A biography of Graham, Chasing Moonlight: The True Story of Field of Dreams' Doc Graham, was written by sportswriter Brett Friedlander and college professor Robert W. Reising in April 2009.

==In fiction==
In 1975, author W. P. Kinsella happened to notice Graham's entry in The Baseball Encyclopedia. He made note of his unusual career, and then incorporated Graham as a character in his 1982 novel Shoeless Joe, on which the movie Field of Dreams was based. Much of the description of Graham's life in the novel came from the people of Chisholm as Kinsella visited seeking information on him.

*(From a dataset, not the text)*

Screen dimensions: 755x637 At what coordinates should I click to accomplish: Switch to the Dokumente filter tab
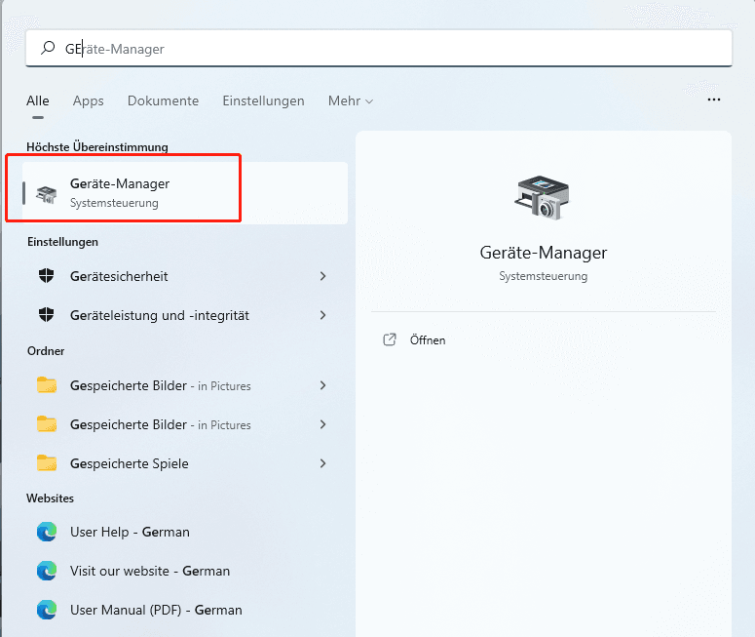163,100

In the novel, the dates of Graham's big-league appearance and death are kept as in real life, making the 1905 appearance 74 years before the book's 1979 timeframe, and the Ray Kinsella character quickly finds out that Graham has been dead since 1965. The time-travel scene has Kinsella meeting Graham in 1955, ten years before Graham's death.

In the movie, the Fenway Park scoreboard shows Graham's appearance as having taken place in 1922, 66 years prior before film's 1988 time frame. Veda Ponikvar (Anne Seymour), a long-time friend of Graham's who wrote his obituary in the newspaper on the day of his death, later tells Ray Kinsella (Kevin Costner) and author Terrance Mann (James Earl Jones) that Graham had died in 1972. In the time-travel sequence of the movie, lead character Ray Kinsella goes back to the year of Graham's death, and is told by "Doc" Graham (Burt Lancaster) that his appearance was on the final day of the season, rather than the middle.

Also from the movie, Graham does not play professional baseball at all after his one appearance in the major leagues. In real life, Graham played three additional seasons in the minor leagues (1906 through 1908) after the one major league game that he played in 1905.

In the film, Graham, played by Whaley, is seen batting right-handed, but he batted left-handed in reality.